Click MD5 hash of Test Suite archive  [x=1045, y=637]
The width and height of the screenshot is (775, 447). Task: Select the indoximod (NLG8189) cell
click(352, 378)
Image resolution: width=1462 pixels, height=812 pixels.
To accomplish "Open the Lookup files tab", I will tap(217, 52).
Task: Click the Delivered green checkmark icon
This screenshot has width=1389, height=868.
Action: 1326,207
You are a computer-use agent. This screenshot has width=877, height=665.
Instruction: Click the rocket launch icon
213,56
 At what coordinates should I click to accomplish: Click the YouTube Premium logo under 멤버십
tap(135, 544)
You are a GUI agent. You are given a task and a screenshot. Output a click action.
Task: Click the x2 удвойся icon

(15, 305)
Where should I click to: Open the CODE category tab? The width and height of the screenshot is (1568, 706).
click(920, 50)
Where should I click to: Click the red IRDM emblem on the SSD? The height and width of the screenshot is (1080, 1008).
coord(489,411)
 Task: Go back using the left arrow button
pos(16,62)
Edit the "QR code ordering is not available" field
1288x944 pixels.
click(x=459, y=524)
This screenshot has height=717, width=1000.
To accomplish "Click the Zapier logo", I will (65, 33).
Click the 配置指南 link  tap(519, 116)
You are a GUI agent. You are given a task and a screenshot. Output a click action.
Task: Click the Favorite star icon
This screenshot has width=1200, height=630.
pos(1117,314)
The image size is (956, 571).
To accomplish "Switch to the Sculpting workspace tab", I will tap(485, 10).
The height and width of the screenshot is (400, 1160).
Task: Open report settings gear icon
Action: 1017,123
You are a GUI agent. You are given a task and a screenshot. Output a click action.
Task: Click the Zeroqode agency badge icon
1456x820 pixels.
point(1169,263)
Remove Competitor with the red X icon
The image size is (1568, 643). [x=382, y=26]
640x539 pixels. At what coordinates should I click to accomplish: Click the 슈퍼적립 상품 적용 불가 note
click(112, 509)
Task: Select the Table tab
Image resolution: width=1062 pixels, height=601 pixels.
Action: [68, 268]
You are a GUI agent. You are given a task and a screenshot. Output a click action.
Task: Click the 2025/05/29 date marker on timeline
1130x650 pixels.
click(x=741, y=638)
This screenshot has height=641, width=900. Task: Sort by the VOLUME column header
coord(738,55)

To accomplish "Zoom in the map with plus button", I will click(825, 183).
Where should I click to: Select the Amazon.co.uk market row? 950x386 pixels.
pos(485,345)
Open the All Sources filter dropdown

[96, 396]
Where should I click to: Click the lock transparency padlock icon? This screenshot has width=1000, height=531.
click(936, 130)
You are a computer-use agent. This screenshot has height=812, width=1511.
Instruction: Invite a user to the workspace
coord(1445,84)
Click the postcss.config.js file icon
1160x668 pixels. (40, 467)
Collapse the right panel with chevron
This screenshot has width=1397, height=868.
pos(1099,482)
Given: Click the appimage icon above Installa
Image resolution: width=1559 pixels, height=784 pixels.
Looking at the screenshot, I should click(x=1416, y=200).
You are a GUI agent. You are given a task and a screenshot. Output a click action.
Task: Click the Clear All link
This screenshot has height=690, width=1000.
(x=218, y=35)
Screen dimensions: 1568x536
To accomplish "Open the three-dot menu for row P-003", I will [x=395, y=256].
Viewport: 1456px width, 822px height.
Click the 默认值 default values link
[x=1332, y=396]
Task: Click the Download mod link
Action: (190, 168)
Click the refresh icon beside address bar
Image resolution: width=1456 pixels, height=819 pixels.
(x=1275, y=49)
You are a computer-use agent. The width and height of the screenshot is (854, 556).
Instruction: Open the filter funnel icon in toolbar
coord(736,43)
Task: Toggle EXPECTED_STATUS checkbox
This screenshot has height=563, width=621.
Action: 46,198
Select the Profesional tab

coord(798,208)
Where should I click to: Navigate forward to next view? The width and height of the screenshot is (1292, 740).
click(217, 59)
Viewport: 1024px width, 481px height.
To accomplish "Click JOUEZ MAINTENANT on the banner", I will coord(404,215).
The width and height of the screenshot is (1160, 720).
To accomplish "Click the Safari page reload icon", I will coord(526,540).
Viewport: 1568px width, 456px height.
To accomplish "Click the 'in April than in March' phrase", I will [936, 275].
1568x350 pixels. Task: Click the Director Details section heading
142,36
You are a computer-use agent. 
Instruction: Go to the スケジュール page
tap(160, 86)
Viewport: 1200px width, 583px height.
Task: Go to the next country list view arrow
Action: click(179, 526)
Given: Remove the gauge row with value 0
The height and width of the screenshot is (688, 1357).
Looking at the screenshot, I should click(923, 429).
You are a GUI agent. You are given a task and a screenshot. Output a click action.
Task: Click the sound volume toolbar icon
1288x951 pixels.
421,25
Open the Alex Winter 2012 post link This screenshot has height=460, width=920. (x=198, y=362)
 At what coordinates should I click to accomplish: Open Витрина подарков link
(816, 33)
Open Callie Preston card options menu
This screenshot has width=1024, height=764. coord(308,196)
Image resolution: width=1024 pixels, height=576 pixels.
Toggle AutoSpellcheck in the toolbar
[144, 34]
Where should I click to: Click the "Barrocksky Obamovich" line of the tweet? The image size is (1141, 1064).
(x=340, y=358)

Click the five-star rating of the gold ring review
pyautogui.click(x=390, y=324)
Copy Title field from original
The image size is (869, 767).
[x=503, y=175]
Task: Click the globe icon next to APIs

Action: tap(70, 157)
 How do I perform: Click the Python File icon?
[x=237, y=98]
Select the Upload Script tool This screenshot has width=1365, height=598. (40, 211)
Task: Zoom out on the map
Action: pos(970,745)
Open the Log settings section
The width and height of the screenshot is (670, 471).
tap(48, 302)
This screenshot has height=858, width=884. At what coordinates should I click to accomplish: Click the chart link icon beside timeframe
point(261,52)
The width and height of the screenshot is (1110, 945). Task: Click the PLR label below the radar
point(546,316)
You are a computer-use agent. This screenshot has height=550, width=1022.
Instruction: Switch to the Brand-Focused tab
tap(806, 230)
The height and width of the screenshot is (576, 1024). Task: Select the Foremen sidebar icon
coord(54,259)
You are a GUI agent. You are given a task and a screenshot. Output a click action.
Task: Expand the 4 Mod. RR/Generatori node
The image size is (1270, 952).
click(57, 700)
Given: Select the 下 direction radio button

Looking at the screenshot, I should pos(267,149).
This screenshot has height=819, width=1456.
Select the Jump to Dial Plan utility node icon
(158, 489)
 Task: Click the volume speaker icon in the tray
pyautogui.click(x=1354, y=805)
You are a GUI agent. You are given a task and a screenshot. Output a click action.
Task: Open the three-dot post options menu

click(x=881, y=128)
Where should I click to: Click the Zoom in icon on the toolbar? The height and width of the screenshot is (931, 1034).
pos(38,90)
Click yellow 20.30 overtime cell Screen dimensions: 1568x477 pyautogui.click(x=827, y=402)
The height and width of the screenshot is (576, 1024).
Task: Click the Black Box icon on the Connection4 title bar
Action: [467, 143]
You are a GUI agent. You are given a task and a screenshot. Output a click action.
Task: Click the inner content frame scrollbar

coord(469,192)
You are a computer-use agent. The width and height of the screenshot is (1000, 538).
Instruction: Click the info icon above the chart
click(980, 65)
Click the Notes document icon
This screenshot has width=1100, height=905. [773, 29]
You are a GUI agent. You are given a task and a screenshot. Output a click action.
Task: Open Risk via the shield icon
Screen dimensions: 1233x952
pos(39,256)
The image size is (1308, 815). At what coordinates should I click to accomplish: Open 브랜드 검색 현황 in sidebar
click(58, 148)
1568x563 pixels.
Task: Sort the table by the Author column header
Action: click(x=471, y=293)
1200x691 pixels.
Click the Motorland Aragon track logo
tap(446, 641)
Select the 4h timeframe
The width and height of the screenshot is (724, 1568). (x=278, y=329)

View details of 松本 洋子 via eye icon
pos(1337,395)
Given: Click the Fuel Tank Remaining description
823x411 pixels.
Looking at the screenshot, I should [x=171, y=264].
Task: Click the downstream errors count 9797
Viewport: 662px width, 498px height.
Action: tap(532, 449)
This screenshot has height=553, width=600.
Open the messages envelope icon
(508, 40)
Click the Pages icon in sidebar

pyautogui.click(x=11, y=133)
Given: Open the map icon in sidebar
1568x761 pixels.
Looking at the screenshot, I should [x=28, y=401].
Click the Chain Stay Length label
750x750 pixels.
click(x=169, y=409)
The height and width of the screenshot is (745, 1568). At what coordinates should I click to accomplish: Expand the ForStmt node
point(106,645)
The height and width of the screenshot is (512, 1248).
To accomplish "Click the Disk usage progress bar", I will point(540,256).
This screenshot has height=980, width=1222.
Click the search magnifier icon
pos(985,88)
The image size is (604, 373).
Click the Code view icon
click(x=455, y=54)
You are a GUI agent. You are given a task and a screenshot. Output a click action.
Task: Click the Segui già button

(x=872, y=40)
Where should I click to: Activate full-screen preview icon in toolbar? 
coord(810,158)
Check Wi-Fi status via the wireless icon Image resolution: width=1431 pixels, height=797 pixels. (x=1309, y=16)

TO BE DONE.
Swap "Lookup files" for "Lookup tables" in the data from its first line through the line containing "tap(135, 544)", and give back only those lines with everything else unchanged.

ANSWER BELOW.
Click MD5 hash of Test Suite archive  [x=1045, y=637]
The width and height of the screenshot is (775, 447). Task: Select the indoximod (NLG8189) cell
click(352, 378)
Image resolution: width=1462 pixels, height=812 pixels.
To accomplish "Open the Lookup tables tab", I will tap(217, 52).
Task: Click the Delivered green checkmark icon
This screenshot has width=1389, height=868.
Action: 1326,207
You are a computer-use agent. This screenshot has width=877, height=665.
Instruction: Click the rocket launch icon
213,56
 At what coordinates should I click to accomplish: Click the YouTube Premium logo under 멤버십
tap(135, 544)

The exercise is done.